(Records in a dataset)
════════════════
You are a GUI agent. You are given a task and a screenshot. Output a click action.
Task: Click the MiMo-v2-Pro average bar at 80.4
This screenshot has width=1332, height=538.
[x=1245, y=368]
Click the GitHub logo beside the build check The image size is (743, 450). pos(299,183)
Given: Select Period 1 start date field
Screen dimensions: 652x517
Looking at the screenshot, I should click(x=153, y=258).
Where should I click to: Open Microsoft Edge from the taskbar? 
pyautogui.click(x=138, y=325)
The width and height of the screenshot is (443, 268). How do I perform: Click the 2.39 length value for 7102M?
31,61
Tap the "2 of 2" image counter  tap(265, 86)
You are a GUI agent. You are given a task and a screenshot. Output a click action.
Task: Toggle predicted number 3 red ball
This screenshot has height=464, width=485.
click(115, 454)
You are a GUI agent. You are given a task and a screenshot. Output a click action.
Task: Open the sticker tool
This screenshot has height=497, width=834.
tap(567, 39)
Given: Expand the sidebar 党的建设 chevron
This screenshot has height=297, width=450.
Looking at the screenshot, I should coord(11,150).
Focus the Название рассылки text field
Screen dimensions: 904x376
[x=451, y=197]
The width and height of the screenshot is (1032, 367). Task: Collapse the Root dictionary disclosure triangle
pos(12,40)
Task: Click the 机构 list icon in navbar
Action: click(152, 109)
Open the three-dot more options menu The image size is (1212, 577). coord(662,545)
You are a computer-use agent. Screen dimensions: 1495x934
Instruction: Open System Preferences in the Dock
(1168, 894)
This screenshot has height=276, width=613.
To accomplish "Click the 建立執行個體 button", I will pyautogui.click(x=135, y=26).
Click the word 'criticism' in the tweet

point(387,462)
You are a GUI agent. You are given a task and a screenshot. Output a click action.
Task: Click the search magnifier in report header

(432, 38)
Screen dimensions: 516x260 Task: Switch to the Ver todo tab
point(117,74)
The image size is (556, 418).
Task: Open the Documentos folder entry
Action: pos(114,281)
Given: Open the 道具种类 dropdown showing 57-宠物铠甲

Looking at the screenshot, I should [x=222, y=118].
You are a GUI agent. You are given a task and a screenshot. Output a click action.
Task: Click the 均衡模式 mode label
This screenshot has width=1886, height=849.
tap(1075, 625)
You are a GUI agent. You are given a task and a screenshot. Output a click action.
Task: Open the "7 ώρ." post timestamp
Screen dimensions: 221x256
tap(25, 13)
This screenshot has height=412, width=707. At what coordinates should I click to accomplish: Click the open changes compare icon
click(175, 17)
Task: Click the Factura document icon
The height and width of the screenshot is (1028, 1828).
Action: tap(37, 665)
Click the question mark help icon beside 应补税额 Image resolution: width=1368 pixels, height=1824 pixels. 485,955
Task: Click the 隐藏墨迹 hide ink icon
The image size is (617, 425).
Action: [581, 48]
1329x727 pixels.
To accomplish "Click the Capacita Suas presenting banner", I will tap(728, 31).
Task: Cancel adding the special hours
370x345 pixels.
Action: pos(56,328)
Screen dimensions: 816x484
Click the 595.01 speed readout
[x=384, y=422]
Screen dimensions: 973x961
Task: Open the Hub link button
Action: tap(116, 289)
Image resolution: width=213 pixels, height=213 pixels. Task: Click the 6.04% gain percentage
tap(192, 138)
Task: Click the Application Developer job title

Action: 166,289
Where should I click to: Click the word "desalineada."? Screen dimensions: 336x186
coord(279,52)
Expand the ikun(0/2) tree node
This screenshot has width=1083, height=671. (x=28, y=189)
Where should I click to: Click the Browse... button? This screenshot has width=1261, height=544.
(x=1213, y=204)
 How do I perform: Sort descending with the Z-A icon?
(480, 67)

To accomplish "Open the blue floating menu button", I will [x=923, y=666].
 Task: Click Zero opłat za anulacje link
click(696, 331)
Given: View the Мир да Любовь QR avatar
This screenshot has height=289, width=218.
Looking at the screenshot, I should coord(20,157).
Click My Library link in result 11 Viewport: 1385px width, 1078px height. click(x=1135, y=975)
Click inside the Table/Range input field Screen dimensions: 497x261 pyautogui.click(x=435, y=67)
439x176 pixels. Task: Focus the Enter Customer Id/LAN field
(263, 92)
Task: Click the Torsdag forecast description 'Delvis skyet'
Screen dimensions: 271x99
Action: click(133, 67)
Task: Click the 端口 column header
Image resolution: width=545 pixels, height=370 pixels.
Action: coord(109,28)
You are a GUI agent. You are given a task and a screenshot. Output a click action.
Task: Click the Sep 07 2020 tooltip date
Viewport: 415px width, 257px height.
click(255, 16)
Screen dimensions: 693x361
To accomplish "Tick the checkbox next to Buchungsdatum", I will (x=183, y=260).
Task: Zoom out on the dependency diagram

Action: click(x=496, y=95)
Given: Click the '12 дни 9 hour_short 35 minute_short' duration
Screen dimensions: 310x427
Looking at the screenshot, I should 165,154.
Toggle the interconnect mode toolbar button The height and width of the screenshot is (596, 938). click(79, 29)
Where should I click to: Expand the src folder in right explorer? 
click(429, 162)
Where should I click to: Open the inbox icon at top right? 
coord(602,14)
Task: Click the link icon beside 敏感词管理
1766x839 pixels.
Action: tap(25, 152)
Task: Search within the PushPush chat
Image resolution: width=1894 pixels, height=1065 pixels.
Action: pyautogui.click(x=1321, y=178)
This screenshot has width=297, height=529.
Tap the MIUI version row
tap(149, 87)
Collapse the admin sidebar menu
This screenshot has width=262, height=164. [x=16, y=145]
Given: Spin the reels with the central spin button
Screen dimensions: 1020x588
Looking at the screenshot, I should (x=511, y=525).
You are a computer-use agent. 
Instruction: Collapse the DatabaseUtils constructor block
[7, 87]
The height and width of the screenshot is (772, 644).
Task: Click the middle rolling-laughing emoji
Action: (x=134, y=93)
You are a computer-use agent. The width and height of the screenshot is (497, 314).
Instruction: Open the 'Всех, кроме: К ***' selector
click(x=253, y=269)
════════════════
PROBLEM DETAILS >> Rewrite the records starting at the beginning and ending at the line that contains "click(115, 454)", swapping "GUI agent" for "interface agent" and leaving everything else unchanged.

REPLY >>
You are a interface agent. You are given a task and a screenshot. Output a click action.
Task: Click the MiMo-v2-Pro average bar at 80.4
This screenshot has width=1332, height=538.
[x=1245, y=368]
Click the GitHub logo beside the build check The image size is (743, 450). pos(299,183)
Given: Select Period 1 start date field
Screen dimensions: 652x517
Looking at the screenshot, I should click(x=153, y=258).
Where should I click to: Open Microsoft Edge from the taskbar? 
pyautogui.click(x=138, y=325)
The width and height of the screenshot is (443, 268). How do I perform: Click the 2.39 length value for 7102M?
31,61
Tap the "2 of 2" image counter  tap(265, 86)
You are a interface agent. You are given a task and a screenshot. Output a click action.
Task: Toggle predicted number 3 red ball
This screenshot has height=464, width=485.
click(115, 454)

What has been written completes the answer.